The "defense of marriage" position
(12-22-2023, 03:52 PM)Cavebear Wrote:
(12-22-2023, 03:10 PM)SteveII Wrote: My point was the family is the best vehicle for transmitting values, morality, and ethics. Other institutions can but are way less effective and if we had to reply on them, we would be in trouble. What would be more effective to produce a balanced young adult prepared to navigate a pluralistic society: parents living out (modeling) tolerance to their children as they grow up for 18 years or taking periodic trips to see other cultures? Exposure to different cultures does not create tolerance, it creates knowledge that may or may not lead to tolerance.

Same with schools, churches, community groups. They may teach values and may fill in where parents fall short, but the family has way more potential for modeling lasting values. Why?

Firstly, because values are really low-level worldview concepts. A worldview is a comprehensive perspective through which one interprets and understands the world around them. It's a mental model of reality, encompassing beliefs about the nature of the universe, life, morality, humanity, and other fundamental aspects. Nestled within a larger worldview, values cannot be easily created nor changed. Formation or change in values would take time as there would certainly have to be worldview shifts to incorporate the change in the wider structure. Institutions may influence, but the family remains the best method.

Secondly, the best way to inculcate values is modeling them. The family is the best way to model a value because a) it takes time and repetition to model something so that the next generation accepts it, and b) successful modeling requires meaningful context and family life context is second to none in influence. Watching a documentary in school on the importance of soup kitchens is nowhere nearly as effective as serving in one periodically with your parents.

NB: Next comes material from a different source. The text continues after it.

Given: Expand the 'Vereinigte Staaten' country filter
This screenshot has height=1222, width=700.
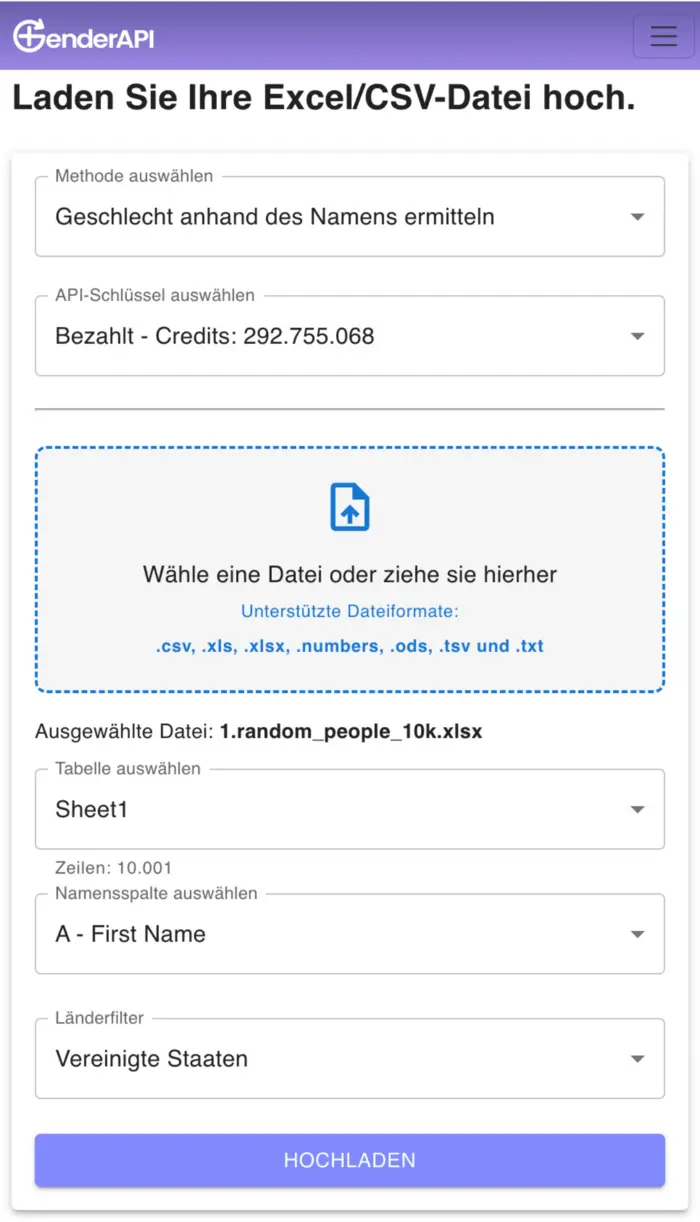Looking at the screenshot, I should pyautogui.click(x=152, y=1059).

But there is also the model of 2 angry parents who stop getting along as well as they once did and the child who suffers the confusion of their anger.  Automatically connecting "2 parents to childhood happiness" can be inaccurate sometimes.  Law and religion sometimes pushes unhappy parents to stay together.  I don't think that is always good for the children.  

There is no guaranteed 2 or 1 combination of adults (and there are many) that are best for children.  It depends on the individual adults.

We are talking about the concept of marriage as a basis for family formation. Necessarily, discussing the concept of marriage assumes a functional one. One of my points early on is the problem that more and more adults can't manage that. That is not a problem with the concept of marriage, that is a problem with adults today.

There is one "best" for children: married, biological parents in a loving and functional home. Your point is what's best given that adults can't control themselves or commit to hard work. You're right, sometime "best" for the child is taken off the table and they get something less. But ideally, we need to educate, promote, foster and reward the actual best scenario.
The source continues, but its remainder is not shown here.